In theory, yes, we can all be accessible wherever we are nowadays with the advent of smart phones, but in practice are you really going to check your e-mail in the middle of a tennis match or a particularly strenuous yoga routine (and why would you want to anyway? The whole point of doing sport is to relax and NOT think about work!)? I also have the added inconvenience that I live out in the sticks (if 50 miles from London classes as such!) and mobile reception round here is intermittent to say the least. On a number of occasions recently I’ve been walking the dogs, only to realise that I’ve received an e-mail offering a juicy piece of work, but was then unable to reply as I no longer had signal. On arriving home 30 minutes later, the job had gone to someone else because I hadn’t responded fast enough, which is extremely frustrating. To be fair, most of my clients know that I have dogs and do normally wait up to an hour to give me chance to reply, but this one obviously couldn’t wait. Unfortunately dog-walking is a non-negotiable part of my working day, but I’m rarely out for more than an hour and that is definitely part of my particular flexible package.

That’s not to say I don’t take time off as and when it suits me. If I’m going to be out of the office for a whole day or more, I always try and let clients know, so they don’t call in vain. Again, these days, you can usually pick up e-mails even if you’re away from the office, but it seems only courteous to let customers know. I also try not to work at weekends, but the beauty of our freelance existence is that you can decide to catch up at weekends if you really need to – or even if a particularly damp, dark weekend beckons at this time of year and you’d actually rather be working than doing anything else!

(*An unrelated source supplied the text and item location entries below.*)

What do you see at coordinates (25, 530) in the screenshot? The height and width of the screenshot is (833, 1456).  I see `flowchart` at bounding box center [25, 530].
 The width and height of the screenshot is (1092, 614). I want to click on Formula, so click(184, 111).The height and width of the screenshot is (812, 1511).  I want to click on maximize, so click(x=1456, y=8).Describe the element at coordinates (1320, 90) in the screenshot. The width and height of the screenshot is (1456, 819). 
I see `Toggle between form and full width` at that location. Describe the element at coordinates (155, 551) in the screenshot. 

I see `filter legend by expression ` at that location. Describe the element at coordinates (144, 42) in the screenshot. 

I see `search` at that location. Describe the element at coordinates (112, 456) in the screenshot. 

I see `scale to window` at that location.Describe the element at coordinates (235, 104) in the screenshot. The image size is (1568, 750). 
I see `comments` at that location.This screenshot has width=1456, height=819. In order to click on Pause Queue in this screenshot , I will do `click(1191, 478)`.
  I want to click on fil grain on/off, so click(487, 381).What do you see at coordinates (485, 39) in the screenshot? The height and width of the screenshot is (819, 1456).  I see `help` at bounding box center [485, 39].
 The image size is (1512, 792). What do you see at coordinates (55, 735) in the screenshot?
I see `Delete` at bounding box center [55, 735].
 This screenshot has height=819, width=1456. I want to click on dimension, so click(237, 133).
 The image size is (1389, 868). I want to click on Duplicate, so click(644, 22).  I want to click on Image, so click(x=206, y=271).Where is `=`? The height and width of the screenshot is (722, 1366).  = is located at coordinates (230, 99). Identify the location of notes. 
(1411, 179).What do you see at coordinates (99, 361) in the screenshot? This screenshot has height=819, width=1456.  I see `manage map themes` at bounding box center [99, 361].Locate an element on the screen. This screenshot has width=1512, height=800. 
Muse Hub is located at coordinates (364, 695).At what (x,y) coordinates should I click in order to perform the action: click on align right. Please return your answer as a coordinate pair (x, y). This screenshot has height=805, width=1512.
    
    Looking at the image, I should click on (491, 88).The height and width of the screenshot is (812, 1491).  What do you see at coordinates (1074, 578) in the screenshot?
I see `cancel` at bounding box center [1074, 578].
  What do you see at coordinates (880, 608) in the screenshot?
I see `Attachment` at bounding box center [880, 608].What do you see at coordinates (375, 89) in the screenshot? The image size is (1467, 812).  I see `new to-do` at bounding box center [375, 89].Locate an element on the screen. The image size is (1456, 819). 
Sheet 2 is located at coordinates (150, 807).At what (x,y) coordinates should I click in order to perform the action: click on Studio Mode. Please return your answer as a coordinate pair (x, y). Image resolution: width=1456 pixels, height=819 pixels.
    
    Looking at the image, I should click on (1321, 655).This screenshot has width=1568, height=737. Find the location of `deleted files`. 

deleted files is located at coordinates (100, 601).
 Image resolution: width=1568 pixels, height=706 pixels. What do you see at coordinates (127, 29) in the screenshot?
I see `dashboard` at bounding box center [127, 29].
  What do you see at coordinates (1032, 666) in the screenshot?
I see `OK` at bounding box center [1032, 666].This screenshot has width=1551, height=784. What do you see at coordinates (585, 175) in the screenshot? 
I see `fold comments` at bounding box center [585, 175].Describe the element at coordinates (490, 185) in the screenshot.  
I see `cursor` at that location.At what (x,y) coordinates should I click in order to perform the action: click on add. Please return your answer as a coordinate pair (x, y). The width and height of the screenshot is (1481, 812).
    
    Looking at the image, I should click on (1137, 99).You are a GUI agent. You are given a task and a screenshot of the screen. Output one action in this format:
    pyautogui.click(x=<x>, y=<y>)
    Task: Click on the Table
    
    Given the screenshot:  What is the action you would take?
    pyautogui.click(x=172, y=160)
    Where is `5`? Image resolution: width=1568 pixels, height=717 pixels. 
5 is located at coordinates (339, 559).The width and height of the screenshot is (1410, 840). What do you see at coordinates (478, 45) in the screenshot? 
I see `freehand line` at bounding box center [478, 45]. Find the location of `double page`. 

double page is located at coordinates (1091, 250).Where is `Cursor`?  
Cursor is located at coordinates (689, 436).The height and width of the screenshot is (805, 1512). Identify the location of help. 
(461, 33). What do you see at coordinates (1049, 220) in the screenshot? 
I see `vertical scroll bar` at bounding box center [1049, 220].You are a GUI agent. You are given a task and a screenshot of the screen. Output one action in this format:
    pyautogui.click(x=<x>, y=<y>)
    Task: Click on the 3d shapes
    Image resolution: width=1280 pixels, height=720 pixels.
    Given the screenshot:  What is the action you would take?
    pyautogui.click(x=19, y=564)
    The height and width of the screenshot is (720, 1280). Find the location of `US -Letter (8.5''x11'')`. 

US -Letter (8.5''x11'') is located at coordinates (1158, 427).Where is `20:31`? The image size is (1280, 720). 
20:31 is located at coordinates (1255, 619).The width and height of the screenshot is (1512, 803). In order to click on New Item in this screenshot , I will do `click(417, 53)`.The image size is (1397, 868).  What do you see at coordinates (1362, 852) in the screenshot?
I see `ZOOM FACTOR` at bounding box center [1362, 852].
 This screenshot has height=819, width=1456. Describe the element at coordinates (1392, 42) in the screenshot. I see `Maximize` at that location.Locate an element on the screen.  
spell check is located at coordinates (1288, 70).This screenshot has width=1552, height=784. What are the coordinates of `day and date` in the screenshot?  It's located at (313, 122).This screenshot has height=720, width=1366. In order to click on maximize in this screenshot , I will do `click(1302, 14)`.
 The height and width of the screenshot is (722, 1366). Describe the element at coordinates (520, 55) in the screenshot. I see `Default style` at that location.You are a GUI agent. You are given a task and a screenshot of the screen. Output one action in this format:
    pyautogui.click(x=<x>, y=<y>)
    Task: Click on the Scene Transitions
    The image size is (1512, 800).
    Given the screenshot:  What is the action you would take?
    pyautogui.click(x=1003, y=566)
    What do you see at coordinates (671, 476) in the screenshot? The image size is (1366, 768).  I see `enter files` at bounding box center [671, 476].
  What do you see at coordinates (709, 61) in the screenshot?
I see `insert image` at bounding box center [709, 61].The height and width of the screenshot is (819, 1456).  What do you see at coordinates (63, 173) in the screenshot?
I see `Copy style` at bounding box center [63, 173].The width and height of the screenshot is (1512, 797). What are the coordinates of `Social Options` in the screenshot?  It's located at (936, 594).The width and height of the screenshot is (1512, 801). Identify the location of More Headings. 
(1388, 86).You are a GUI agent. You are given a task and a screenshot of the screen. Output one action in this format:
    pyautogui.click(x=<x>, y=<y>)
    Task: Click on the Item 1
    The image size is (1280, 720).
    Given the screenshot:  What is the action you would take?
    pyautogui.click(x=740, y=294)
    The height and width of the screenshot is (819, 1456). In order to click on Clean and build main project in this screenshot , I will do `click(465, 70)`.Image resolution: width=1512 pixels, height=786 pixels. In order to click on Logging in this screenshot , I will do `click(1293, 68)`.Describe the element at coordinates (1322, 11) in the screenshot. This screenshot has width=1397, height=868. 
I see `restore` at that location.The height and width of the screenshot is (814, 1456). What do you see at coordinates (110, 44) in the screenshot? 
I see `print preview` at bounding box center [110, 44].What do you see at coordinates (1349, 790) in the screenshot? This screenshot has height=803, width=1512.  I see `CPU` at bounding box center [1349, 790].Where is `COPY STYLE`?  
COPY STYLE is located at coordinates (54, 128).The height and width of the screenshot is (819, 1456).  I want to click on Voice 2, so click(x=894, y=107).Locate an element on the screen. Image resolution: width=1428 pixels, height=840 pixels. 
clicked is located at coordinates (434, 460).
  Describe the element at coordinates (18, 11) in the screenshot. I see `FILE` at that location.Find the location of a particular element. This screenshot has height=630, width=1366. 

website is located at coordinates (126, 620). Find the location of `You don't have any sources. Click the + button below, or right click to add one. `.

I suppose, in an ideal world, as a translator catering for the European market, I should really get up an hour earlier so I could be accessible to foreign clients working an hour ahead. Being a night owl, however, that really isn’t going to happen and sometimes you just have to work with your strengths! My European clients are fully aware that they are unlikely to get a response from me until 9 o’clock in the morning. At the other end of the spectrum, living alone and loving my job means that I am often to be found working into the early hours if I want to get ahead with whatever I’m working on – and this can be advantageous if you work with clients or colleagues in very different time zones. It’s also a great time to work in the knowledge that you are unlikely to be interrupted – or distracted by pressing jobs in the garden or a lovely sunny day (hard though that might be to imagine in these gloomy December days…).

nocturnal translators

So yes, in theory, it is up to us when we work, but if you want to maximise your potential, you have to cater to the best times to suit your clients too – and to make the most of your own most productive times, of course. I’d love to hear others’ views too – perhaps you have managed to squeeze your working day into a few hours, or just work as and when it suits? Each to their own, I suppose.